How many lines of the records contain the string "above"? Reply with the number alone.

..........

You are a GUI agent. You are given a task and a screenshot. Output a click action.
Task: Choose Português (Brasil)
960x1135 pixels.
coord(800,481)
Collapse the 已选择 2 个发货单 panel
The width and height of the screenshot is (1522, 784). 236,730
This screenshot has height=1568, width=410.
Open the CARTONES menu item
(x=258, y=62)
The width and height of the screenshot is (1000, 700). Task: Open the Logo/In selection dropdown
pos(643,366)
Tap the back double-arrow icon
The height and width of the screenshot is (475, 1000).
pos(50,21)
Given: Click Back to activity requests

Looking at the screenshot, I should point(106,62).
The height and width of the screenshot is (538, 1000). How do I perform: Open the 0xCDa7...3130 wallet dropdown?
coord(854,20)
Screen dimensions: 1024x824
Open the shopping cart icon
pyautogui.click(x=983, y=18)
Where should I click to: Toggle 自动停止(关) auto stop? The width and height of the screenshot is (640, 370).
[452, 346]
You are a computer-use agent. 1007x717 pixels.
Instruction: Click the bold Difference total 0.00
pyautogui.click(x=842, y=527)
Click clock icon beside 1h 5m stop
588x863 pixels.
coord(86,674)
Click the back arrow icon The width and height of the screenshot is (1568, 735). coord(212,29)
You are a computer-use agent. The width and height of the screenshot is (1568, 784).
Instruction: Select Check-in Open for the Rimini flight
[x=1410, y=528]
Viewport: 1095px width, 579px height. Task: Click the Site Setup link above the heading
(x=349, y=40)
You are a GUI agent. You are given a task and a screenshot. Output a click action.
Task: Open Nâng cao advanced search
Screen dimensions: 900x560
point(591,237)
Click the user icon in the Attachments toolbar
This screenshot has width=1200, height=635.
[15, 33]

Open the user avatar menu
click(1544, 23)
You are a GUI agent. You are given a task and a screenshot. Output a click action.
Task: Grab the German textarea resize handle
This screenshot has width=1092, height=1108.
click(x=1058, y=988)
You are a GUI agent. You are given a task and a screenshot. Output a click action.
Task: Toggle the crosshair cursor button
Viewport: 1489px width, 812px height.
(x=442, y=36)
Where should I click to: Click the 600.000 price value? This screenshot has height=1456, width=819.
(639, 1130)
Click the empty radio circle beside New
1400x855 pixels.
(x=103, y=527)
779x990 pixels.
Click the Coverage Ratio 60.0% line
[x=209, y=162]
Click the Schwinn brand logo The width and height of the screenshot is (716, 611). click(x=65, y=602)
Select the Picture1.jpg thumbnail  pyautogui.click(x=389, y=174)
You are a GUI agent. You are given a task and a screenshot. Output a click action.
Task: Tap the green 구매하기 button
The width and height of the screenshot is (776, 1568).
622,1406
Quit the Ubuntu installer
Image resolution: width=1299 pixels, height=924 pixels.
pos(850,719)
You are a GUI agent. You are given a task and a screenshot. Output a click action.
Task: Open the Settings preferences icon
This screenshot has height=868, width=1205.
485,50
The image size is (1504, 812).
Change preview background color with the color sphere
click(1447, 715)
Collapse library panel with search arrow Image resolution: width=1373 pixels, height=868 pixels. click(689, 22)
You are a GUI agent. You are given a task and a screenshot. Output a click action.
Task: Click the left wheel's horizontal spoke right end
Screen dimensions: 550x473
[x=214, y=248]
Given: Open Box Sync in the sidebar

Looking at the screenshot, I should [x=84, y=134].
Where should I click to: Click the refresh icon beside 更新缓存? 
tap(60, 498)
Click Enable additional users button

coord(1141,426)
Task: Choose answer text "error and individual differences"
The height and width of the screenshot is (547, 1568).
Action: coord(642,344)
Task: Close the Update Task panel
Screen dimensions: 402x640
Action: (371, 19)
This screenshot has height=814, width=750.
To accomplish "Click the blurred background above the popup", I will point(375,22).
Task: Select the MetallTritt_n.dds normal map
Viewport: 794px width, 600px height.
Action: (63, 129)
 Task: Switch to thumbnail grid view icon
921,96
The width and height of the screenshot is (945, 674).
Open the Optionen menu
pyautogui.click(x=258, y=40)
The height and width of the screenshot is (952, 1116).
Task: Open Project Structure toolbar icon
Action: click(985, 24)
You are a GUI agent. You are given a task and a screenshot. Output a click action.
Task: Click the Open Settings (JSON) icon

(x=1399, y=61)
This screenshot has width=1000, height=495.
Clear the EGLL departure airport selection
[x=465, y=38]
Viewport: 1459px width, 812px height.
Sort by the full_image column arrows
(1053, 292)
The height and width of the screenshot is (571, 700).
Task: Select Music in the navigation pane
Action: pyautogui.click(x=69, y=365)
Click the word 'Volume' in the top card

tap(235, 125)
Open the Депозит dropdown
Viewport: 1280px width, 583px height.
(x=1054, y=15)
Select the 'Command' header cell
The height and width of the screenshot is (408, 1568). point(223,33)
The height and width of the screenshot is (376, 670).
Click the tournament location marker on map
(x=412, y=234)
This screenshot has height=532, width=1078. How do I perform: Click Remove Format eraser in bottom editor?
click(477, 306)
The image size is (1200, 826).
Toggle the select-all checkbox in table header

..........

Output for this exercise
2